Each line in the records below that has the word "Back" should be copied.

---------- Materials provided ----------

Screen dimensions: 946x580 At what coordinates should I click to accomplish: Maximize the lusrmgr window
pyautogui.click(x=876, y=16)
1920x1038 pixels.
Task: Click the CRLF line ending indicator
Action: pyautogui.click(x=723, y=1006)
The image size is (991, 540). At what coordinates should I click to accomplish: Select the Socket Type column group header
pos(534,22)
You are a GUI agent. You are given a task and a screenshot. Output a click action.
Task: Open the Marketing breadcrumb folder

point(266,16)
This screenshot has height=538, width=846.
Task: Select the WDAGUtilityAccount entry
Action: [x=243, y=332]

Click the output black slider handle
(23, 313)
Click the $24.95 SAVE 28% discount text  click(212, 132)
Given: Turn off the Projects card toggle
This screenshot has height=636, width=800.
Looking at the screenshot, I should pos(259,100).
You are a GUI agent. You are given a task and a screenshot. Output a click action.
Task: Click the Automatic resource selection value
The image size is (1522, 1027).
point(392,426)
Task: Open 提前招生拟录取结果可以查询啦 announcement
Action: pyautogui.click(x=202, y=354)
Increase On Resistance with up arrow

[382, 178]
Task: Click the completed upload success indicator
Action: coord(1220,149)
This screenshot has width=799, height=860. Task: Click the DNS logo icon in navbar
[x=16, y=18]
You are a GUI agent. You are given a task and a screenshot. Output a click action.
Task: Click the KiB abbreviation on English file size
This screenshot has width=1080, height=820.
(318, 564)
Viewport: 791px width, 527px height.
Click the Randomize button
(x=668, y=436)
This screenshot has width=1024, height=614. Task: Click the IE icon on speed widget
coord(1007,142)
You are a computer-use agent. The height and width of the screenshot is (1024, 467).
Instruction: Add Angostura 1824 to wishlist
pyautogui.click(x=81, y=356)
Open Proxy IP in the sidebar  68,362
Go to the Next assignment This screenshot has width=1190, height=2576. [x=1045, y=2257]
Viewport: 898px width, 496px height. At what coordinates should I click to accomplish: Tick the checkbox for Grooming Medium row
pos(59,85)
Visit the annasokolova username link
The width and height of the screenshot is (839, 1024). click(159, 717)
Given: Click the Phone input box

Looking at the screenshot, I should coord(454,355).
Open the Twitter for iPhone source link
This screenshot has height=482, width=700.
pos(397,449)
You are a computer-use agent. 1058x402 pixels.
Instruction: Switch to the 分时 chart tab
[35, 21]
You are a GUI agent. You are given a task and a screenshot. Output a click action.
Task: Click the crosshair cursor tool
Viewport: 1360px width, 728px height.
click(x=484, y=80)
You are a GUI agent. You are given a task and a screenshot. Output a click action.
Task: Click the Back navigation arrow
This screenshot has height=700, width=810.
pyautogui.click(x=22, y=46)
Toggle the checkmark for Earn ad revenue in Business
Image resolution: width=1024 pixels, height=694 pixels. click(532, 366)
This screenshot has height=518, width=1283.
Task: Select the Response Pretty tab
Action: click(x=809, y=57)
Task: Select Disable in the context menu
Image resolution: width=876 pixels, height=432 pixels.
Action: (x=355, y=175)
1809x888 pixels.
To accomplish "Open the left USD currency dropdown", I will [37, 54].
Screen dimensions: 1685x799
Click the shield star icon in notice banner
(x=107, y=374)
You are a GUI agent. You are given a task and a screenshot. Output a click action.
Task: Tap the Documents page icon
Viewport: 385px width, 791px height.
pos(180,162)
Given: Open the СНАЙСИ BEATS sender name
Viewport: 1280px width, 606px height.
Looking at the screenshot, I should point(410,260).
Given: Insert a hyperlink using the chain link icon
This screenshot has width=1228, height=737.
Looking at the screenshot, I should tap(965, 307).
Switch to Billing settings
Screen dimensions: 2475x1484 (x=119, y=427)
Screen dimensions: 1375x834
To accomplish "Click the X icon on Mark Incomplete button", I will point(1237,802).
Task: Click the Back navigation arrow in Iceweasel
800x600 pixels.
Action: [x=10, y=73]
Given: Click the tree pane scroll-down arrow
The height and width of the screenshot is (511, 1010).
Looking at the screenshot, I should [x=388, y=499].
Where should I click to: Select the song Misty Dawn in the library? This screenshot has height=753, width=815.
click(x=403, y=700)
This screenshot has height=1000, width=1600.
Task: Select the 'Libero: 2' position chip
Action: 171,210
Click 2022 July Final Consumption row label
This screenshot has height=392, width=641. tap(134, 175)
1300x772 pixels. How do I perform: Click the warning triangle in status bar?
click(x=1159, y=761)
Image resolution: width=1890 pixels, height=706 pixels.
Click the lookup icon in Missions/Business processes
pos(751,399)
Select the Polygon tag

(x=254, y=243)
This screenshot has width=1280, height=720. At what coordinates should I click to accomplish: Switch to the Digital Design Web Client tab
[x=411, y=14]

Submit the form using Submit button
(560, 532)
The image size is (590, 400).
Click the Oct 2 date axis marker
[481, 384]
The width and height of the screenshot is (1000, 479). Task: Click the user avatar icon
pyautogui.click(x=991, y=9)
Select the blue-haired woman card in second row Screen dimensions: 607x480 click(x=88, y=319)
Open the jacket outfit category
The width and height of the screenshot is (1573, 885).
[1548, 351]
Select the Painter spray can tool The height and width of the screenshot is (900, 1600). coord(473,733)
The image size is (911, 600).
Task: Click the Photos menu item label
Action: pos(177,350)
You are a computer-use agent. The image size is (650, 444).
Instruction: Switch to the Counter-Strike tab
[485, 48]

----------

> _Your solution_
Task: Click the Back navigation arrow
Task: Click the Back navigation arrow in Iceweasel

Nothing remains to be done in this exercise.